# Directions
All lines in the entries below that hold "agent" make up the answer.

—————

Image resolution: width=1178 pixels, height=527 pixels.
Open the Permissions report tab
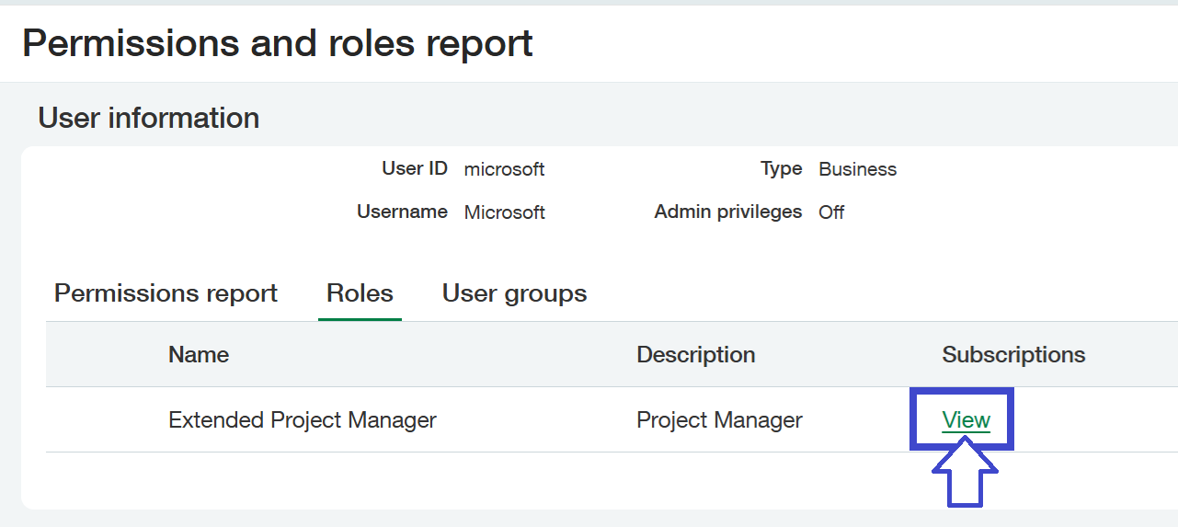pyautogui.click(x=166, y=293)
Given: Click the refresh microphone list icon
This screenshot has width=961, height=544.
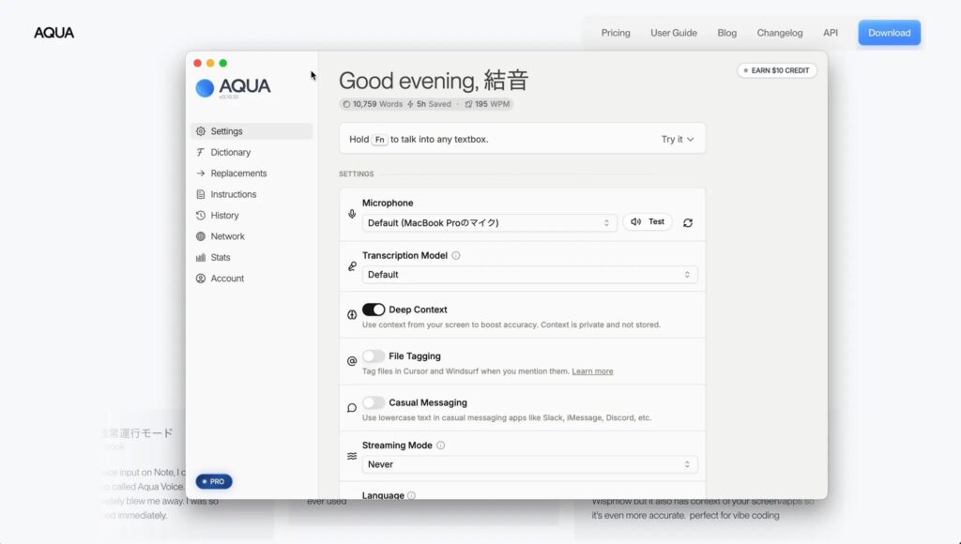Looking at the screenshot, I should (x=688, y=222).
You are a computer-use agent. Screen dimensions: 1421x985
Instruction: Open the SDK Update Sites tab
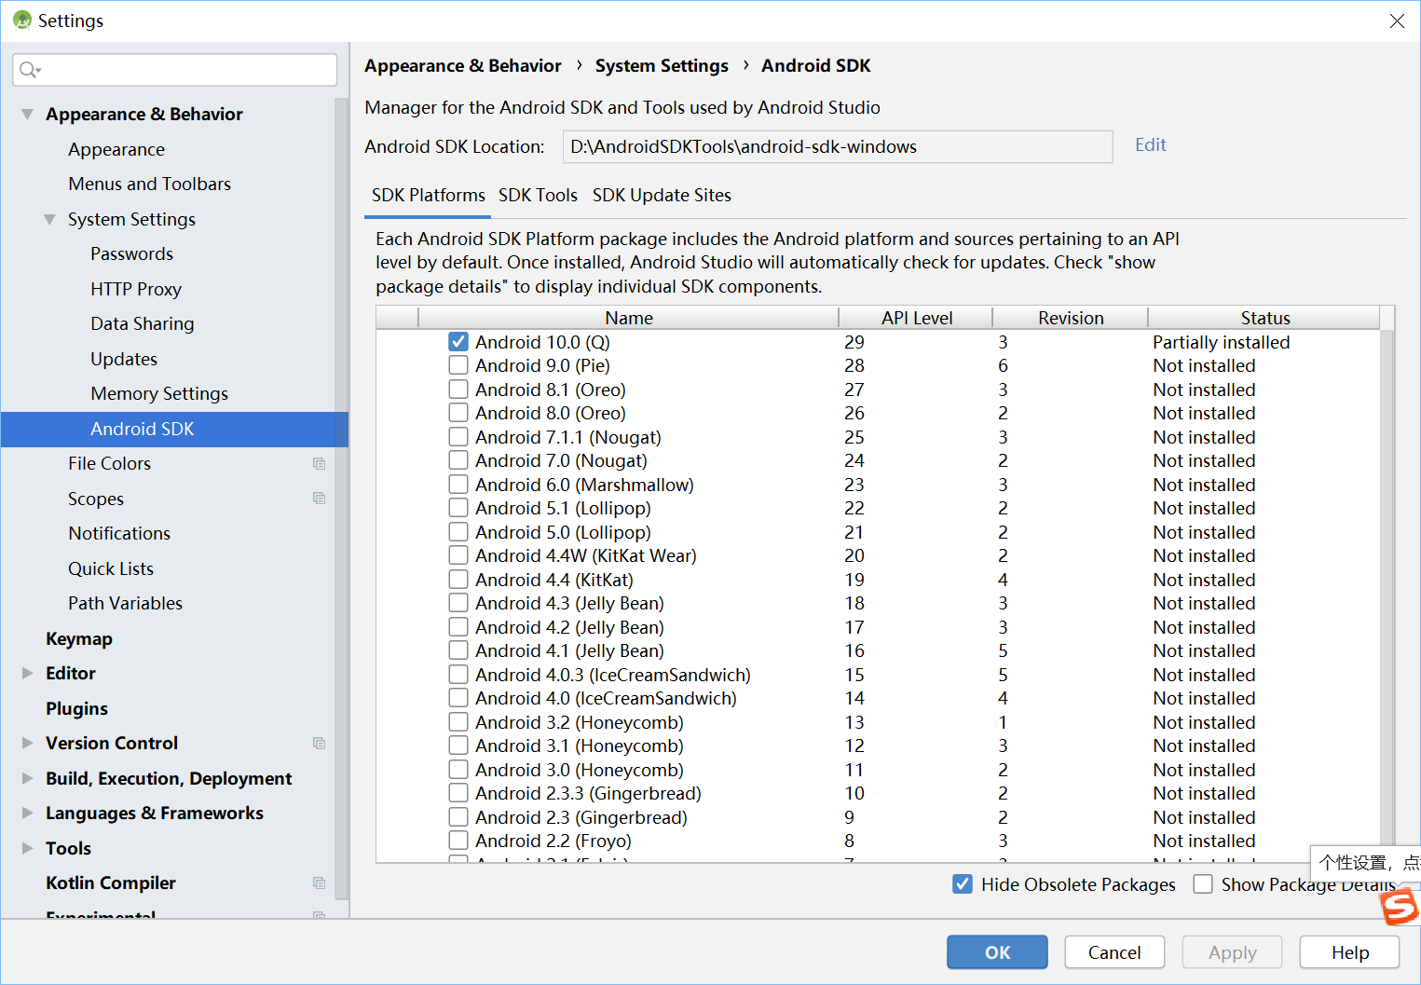662,196
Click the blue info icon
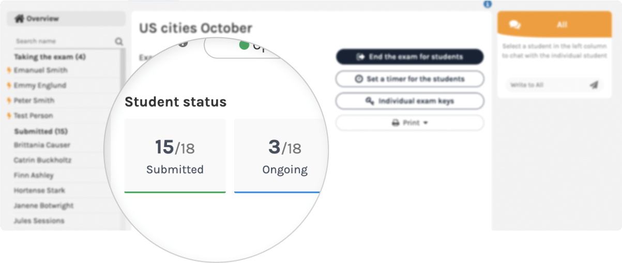Image resolution: width=622 pixels, height=263 pixels. pyautogui.click(x=487, y=4)
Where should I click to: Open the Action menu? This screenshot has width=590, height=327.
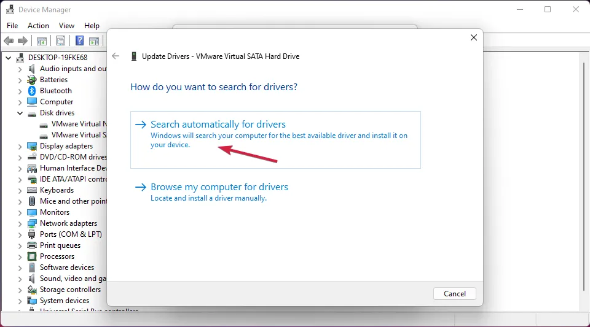pos(38,26)
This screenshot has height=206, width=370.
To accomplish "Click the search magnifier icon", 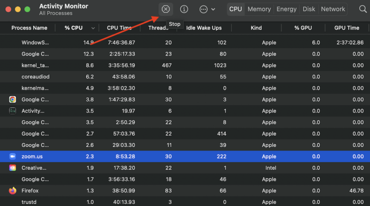I will pos(363,9).
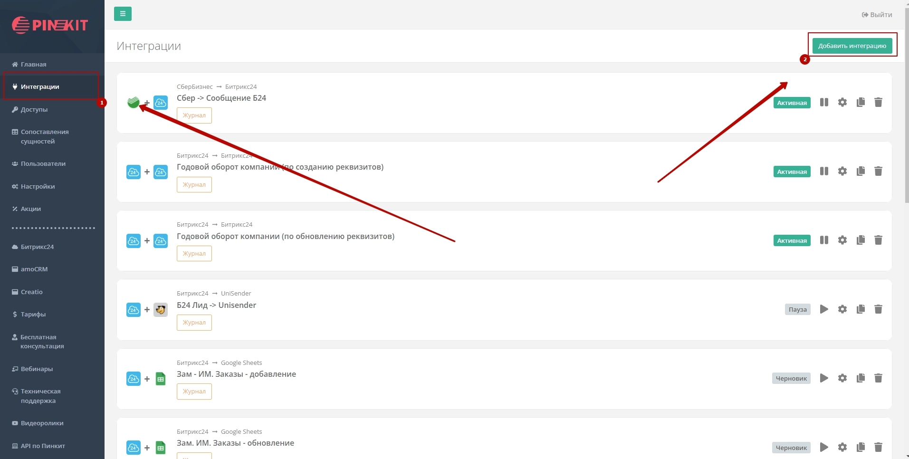
Task: Open settings gear for Сбер -> Сообщение Б24
Action: coord(842,102)
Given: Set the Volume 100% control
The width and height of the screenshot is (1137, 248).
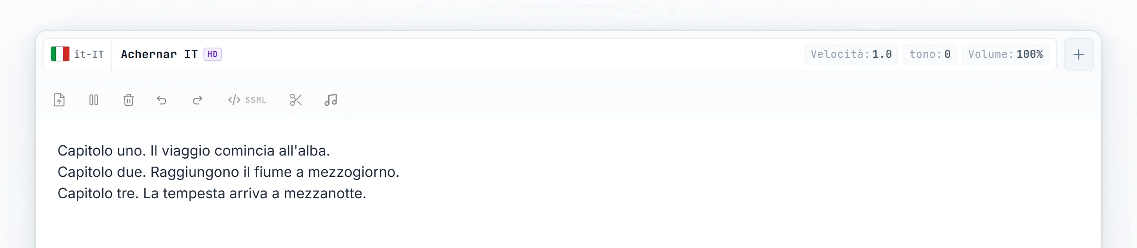Looking at the screenshot, I should pos(1006,54).
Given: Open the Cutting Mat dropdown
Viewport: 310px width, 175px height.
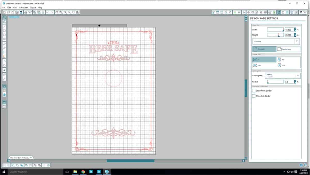Looking at the screenshot, I should pos(298,76).
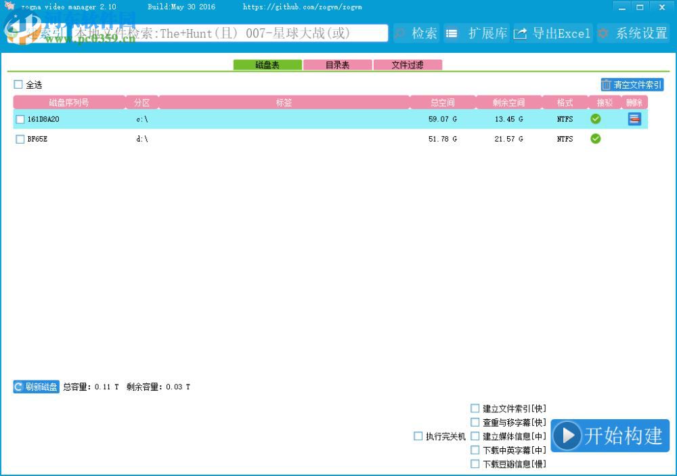Screen dimensions: 677x476
Task: Enable the 执行完关机 option
Action: coord(418,436)
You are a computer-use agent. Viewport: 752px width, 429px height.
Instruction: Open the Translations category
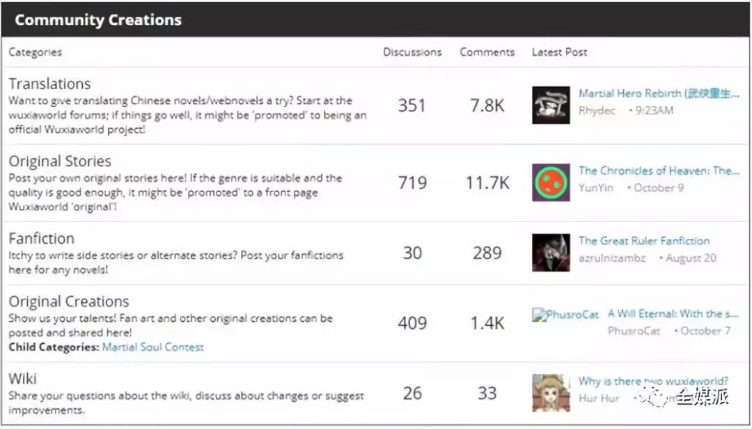(49, 84)

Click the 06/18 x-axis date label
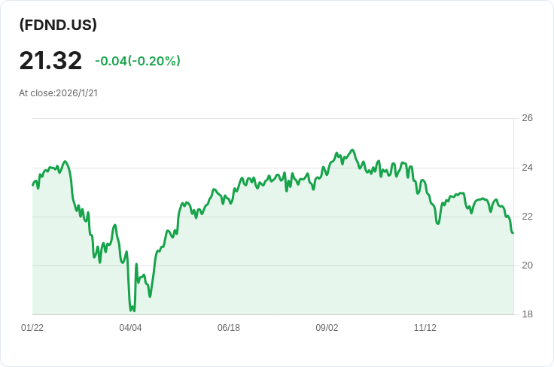(x=229, y=328)

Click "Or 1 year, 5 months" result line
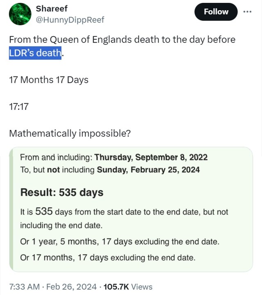click(x=120, y=241)
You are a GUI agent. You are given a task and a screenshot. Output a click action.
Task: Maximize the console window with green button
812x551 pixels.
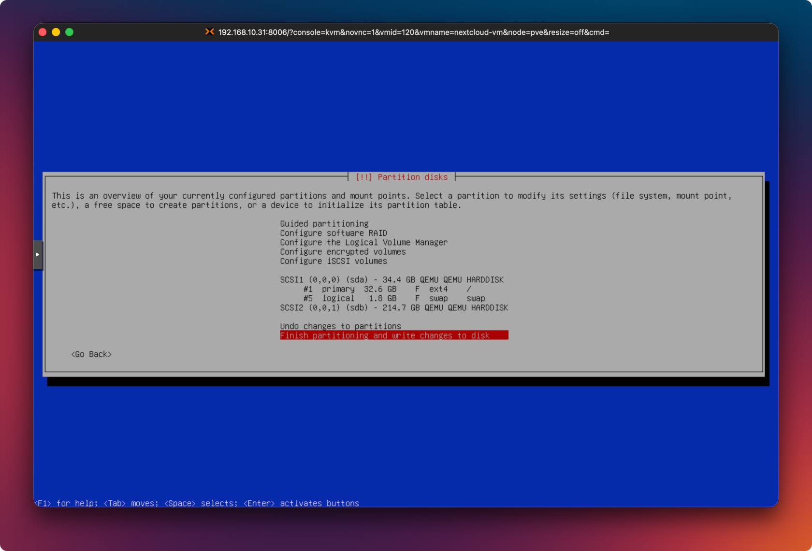[70, 32]
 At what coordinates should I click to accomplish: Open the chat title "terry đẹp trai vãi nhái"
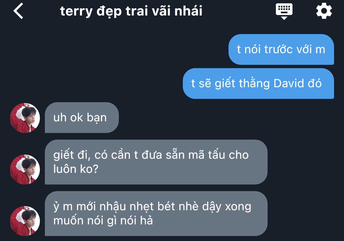coord(131,11)
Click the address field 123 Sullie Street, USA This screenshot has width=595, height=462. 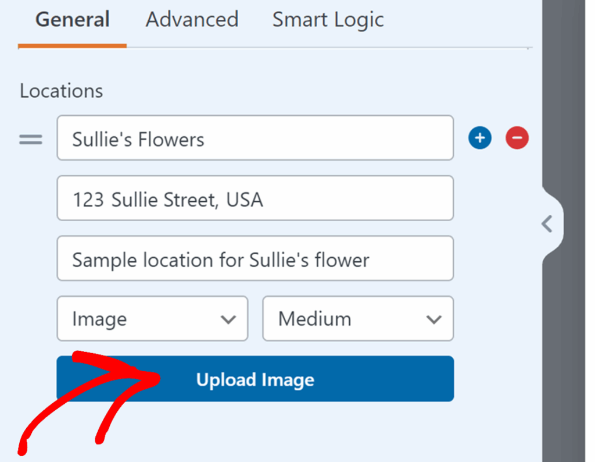tap(255, 198)
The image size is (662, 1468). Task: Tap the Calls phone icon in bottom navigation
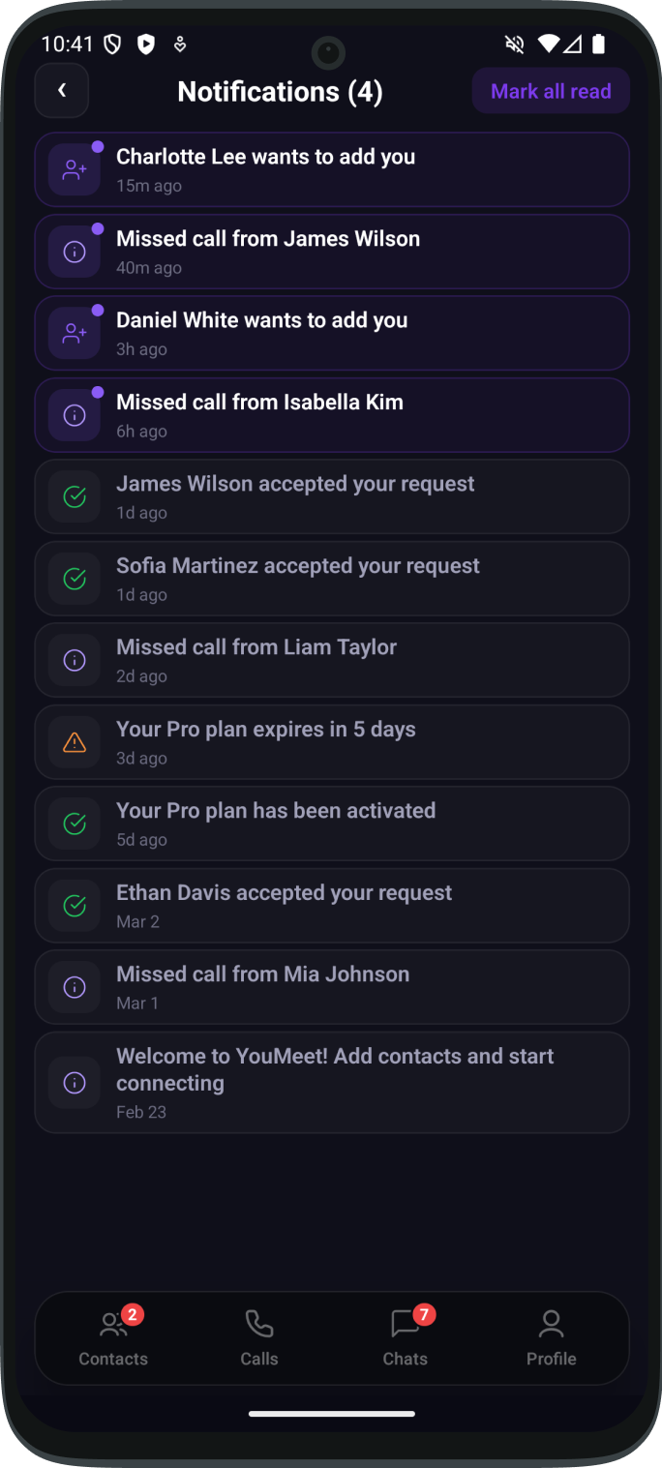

—————

# Result of this task
You are a computer-use agent. Screen dimensions: 1421x985
You are a computer-use agent. Viewport: 752px width, 429px height.
You are a GUI agent. You are given a task and a screenshot. Output a click action.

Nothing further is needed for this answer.